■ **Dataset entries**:
= = =
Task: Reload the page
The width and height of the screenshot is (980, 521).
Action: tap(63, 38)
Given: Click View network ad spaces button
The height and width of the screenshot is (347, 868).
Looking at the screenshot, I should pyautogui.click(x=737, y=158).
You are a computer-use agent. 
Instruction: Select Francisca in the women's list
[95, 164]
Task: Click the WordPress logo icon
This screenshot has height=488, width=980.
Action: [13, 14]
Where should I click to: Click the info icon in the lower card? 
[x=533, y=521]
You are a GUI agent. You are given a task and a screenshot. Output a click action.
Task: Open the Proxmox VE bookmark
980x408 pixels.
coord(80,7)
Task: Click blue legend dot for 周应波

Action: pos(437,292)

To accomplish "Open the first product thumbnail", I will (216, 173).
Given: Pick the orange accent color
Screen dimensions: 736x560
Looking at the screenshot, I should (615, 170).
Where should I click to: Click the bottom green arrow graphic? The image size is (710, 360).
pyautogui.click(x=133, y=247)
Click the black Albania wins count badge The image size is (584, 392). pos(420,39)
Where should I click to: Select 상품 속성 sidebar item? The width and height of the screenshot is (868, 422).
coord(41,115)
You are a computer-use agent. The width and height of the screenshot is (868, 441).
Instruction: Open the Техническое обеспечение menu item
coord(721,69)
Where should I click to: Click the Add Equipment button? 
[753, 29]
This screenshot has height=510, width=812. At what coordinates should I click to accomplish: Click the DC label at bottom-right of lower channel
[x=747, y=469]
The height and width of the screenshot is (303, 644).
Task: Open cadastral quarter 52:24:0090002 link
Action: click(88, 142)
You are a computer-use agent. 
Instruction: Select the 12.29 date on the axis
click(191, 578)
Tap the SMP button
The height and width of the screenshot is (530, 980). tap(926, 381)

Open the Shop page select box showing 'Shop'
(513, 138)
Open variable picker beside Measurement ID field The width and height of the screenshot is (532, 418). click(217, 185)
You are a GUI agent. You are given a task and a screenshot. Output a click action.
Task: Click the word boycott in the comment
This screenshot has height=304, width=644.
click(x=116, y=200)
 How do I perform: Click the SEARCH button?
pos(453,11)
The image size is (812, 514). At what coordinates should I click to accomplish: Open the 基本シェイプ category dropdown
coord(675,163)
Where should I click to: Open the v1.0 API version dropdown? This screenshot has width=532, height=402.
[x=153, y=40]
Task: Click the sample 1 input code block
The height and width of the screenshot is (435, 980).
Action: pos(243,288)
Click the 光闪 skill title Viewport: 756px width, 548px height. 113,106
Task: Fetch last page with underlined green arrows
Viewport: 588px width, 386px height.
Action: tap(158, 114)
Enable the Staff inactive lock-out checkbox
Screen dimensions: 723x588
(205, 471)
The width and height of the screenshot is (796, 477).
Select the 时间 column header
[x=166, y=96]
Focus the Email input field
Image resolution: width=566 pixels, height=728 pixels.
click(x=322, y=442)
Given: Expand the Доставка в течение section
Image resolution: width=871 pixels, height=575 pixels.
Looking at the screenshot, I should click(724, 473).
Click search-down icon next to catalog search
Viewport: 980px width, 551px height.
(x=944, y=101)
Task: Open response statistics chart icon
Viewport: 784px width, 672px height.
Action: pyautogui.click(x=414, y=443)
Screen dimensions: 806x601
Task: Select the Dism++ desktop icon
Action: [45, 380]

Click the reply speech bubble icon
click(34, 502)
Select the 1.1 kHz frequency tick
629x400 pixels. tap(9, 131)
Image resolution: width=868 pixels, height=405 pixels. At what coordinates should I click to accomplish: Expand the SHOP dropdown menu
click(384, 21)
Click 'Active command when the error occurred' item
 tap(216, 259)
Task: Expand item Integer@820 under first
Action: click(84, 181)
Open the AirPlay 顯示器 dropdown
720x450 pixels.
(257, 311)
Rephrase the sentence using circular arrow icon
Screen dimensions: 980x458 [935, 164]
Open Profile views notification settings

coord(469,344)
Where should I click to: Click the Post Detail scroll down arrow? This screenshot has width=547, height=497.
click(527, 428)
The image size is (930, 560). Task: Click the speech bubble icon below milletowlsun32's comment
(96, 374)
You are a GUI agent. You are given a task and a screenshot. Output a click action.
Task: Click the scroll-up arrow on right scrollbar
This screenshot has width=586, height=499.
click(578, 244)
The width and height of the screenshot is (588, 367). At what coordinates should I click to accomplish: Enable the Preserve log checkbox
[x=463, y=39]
= = =
■ **WHAT THE EXERCISE ASKS**: Transcribe only the lines from the beginning of the entries to the line with "Given: Click View network ad spaces button", inclusive, exactly as written.

■ **SOLVED EXERCISE**:
Task: Reload the page
The width and height of the screenshot is (980, 521).
Action: tap(63, 38)
Given: Click View network ad spaces button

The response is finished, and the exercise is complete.